Survival analysis aims to establish connections between covariates and the time of an event, accounting for censored records (particularly right-censored data from studies where participants don't experience events during observation periods).

When to Use This Skill

Use this skill when:

  • Performing survival analysis or time-to-event modeling
  • Working with censored data (right-censored, left-censored, or interval-censored)
  • Fitting Cox proportional hazards models (standard or penalized)
  • Building ensemble survival models (Random Survival Forests, Gradient Boosting)
  • Training Survival Support Vector Machines
  • Evaluating survival model performance (concordance index, Brier score, time-dependent AUC)
  • Estimating Kaplan-Meier or Nelson-Aalen curves
  • Analyzing competing risks
  • Preprocessing survival data or handling missing values in survival datasets
  • Conducting any analysis using the scikit-survival library

Core Capabilities

1. Model Types and Selection

scikit-survival provides multiple model families, each suited for different scenarios:

Cox Proportional Hazards Models

Use for: Standard survival analysis with interpretable coefficients

  • CoxPHSurvivalAnalysis: Basic Cox model
  • CoxnetSurvivalAnalysis: Penalized Cox with elastic net for high-dimensional data
  • IPCRidge: Ridge regression for accelerated failure time models

See: references/cox-models.md for detailed guidance on Cox models, regularization, and interpretation

Ensemble Methods

Use for: High predictive performance with complex non-linear relationships

  • RandomSurvivalForest: Robust, non-parametric ensemble method
  • GradientBoostingSurvivalAnalysis: Tree-based boosting for maximum performance
  • ComponentwiseGradientBoostingSurvivalAnalysis: Linear boosting with feature selection
  • ExtraSurvivalTrees: Extremely randomized trees for additional regularization

See: references/ensemble-models.md for comprehensive guidance on ensemble methods, hyperparameter tuning, and when to use each model

Survival Support Vector Machines

Use for: Medium-sized datasets with margin-based learning

  • FastSurvivalSVM: Linear SVM optimized for speed
  • FastKernelSurvivalSVM: Kernel SVM for non-linear relationships
  • HingeLossSurvivalSVM: SVM with hinge loss
  • ClinicalKernelTransform: Specialized kernel for clinical + molecular data

See: references/svm-models.md for detailed SVM guidance, kernel selection, and hyperparameter tuning

Model Selection Decision Tree

Start
├─ High-dimensional data (p > n)?
│  ├─ Yes → CoxnetSurvivalAnalysis (elastic net)
│  └─ No → Continue
│
├─ Need interpretable coefficients?
│  ├─ Yes → CoxPHSurvivalAnalysis or ComponentwiseGradientBoostingSurvivalAnalysis
│  └─ No → Continue
│
├─ Complex non-linear relationships expected?
│  ├─ Yes
│  │  ├─ Large dataset (n > 1000) → GradientBoostingSurvivalAnalysis
│  │  ├─ Medium dataset → RandomSurvivalForest or FastKernelSurvivalSVM
│  │  └─ Small dataset → RandomSurvivalForest
│  └─ No → CoxPHSurvivalAnalysis or FastSurvivalSVM
│
└─ For maximum performance → Try multiple models and compare

2. Data Preparation and Preprocessing

Before modeling, properly prepare survival data:

Creating Survival Outcomes

from sksurv.util import Surv

# From separate arrays
y = Surv.from_arrays(event=event_array, time=time_array)

# From DataFrame
y = Surv.from_dataframe('event', 'time', df)

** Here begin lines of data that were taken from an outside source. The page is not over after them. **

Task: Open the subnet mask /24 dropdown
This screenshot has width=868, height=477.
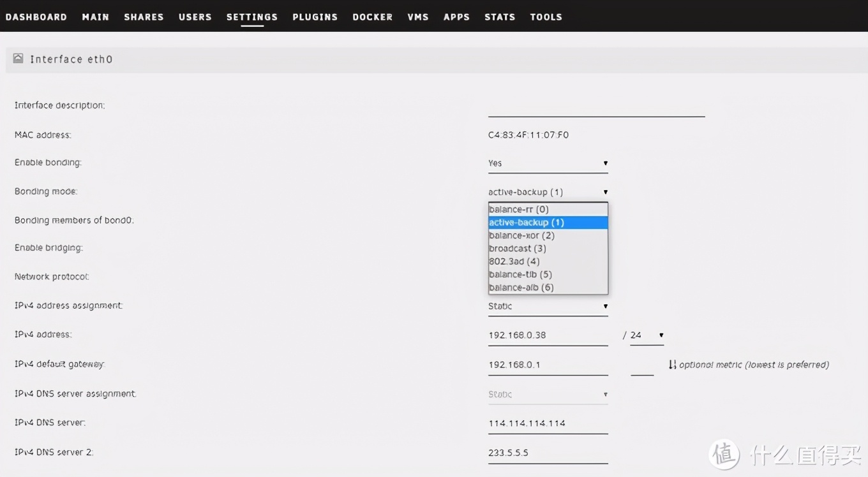Action: pos(647,335)
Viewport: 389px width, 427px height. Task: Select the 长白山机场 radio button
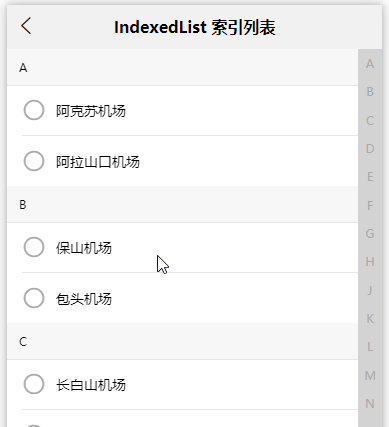(34, 384)
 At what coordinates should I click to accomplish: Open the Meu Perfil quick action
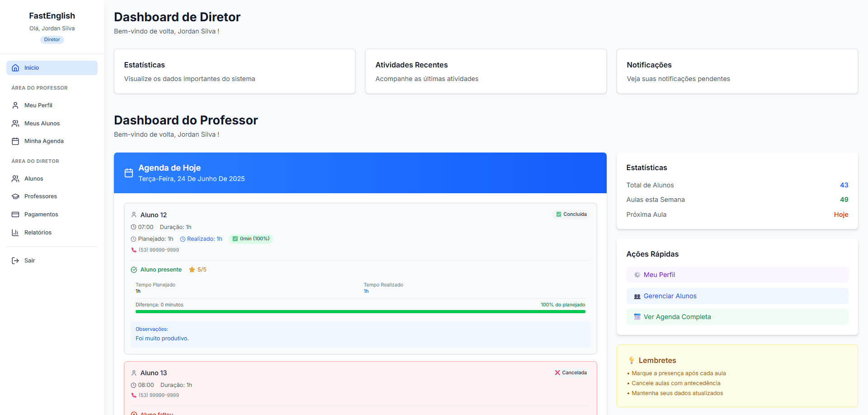(x=737, y=275)

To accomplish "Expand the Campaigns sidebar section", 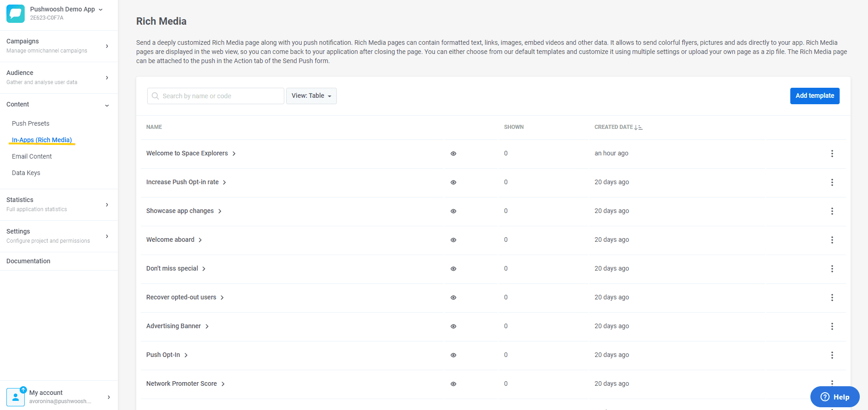I will [59, 46].
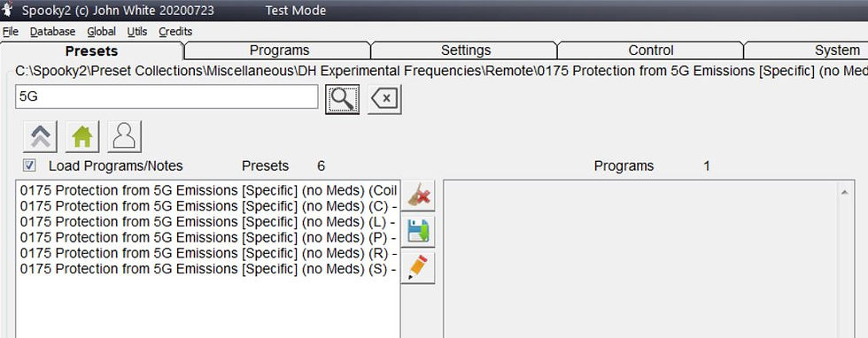868x338 pixels.
Task: Open the User presets with person icon
Action: (x=125, y=136)
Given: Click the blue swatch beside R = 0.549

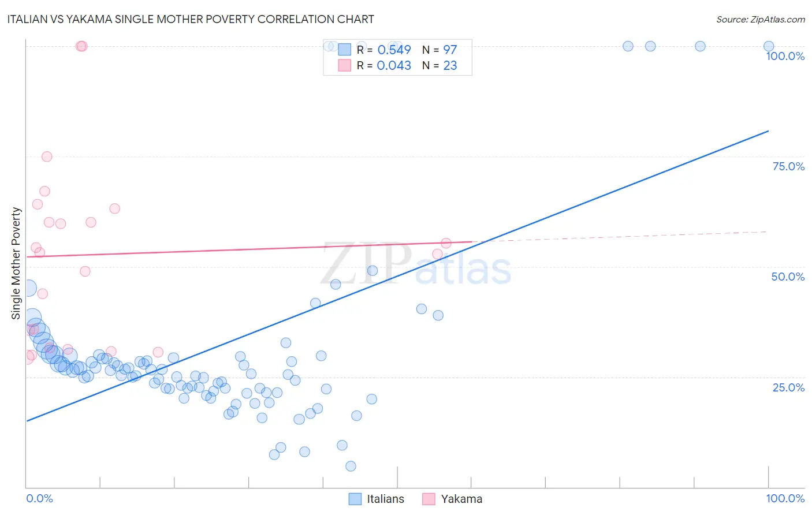Looking at the screenshot, I should click(x=345, y=50).
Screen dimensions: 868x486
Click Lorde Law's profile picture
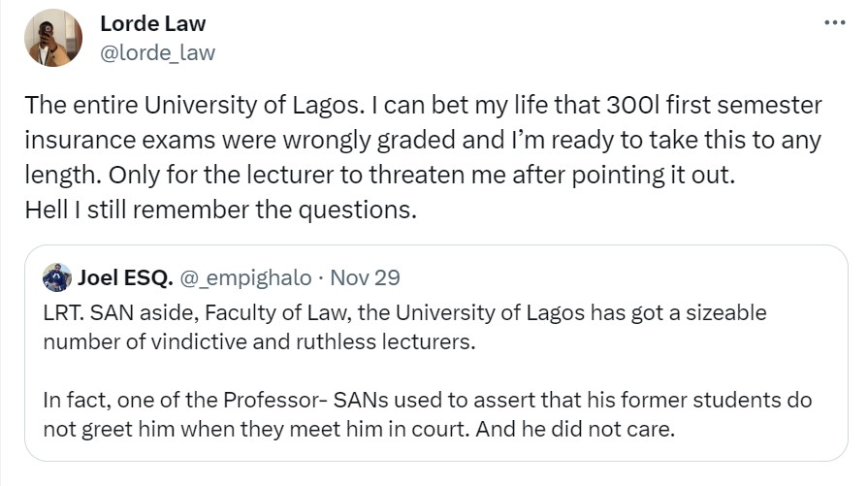[54, 38]
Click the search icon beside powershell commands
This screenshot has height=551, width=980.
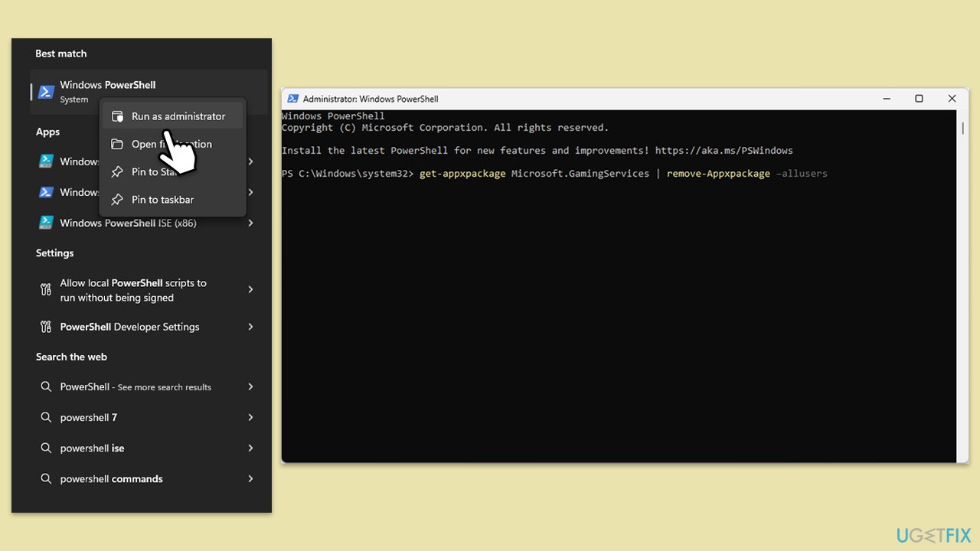(x=46, y=479)
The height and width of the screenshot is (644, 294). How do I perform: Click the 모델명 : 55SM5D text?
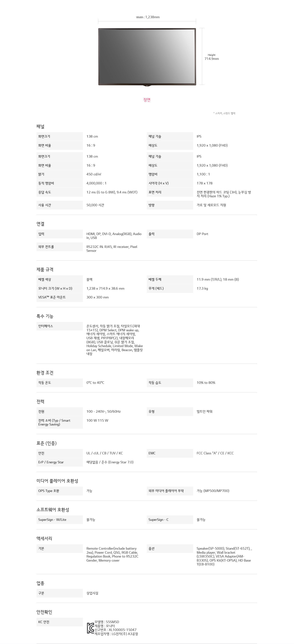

Essential Preprocessing Steps

  1. Handle missing values: Imputation strategies for features
  2. Encode categorical variables: One-hot encoding or label encoding
  3. Standardize features: Critical for SVMs and regularized Cox models
  4. Validate data quality: Check for negative times, sufficient events per feature
  5. Train-test split: Maintain similar censoring rates across splits

See: references/data-handling.md for complete preprocessing workflows, data validation, and best practices

3. Model Evaluation

Proper evaluation is critical for survival models. Use appropriate metrics that account for censoring:

Concordance Index (C-index)

Primary metric for ranking/discrimination:

  • Harrell's C-index: Use for low censoring (<40%)
  • Uno's C-index: Use for moderate to high censoring (>40%) - more robust
from sksurv.metrics import concordance_index_censored, concordance_index_ipcw

# Harrell's C-index
c_harrell = concordance_index_censored(y_test['event'], y_test['time'], risk_scores)[0]

# Uno's C-index (recommended)
c_uno = concordance_index_ipcw(y_train, y_test, risk_scores)[0]

Time-Dependent AUC

Evaluate discrimination at specific time points:

from sksurv.metrics import cumulative_dynamic_auc

times = [365, 730, 1095]  # 1, 2, 3 years
auc, mean_auc = cumulative_dynamic_auc(y_train, y_test, risk_scores, times)

Brier Score

Assess both discrimination and calibration:

from sksurv.metrics import integrated_brier_score

ibs = integrated_brier_score(y_train, y_test, survival_functions, times)

See: references/evaluation-metrics.md for comprehensive evaluation guidance, metric selection, and using scorers with cross-validation

4. Competing Risks Analysis

Handle situations with multiple mutually exclusive event types:

from sksurv.nonparametric import cumulative_incidence_competing_risks

# Estimate cumulative incidence for each event type
time_points, cif_event1, cif_event2 = cumulative_incidence_competing_risks(y)

Use competing risks when:

  • Multiple mutually exclusive event types exist (e.g., death from different causes)
  • Occurrence of one event prevents others
  • Need probability estimates for specific event types

See: references/competing-risks.md for detailed competing risks methods, cause-specific hazard models, and interpretation

5. Non-parametric Estimation

Estimate survival functions without parametric assumptions:

Kaplan-Meier Estimator

from sksurv.nonparametric import kaplan_meier_estimator

time, survival_prob = kaplan_meier_estimator(y['event'], y['time'])

Nelson-Aalen Estimator

from sksurv.nonparametric import nelson_aalen_estimator

time, cumulative_hazard = nelson_aalen_estimator(y['event'], y['time'])

Typical Workflows

Workflow 1: Standard Survival Analysis

from sksurv.datasets import load_breast_cancer
from sksurv.linear_model import CoxPHSurvivalAnalysis
from sksurv.metrics import concordance_index_ipcw
from sklearn.model_selection import train_test_split
from sklearn.preprocessing import StandardScaler

# 1. Load and prepare data
X, y = load_breast_cancer()
X_train, X_test, y_train, y_test = train_test_split(X, y, test_size=0.2, random_state=42)

# 2. Preprocess
scaler = StandardScaler()
X_train_scaled = scaler.fit_transform(X_train)
X_test_scaled = scaler.transform(X_test)

# 3. Fit model
estimator = CoxPHSurvivalAnalysis()
estimator.fit(X_train_scaled, y_train)

# 4. Predict
risk_scores = estimator.predict(X_test_scaled)

# 5. Evaluate
c_index = concordance_index_ipcw(y_train, y_test, risk_scores)[0]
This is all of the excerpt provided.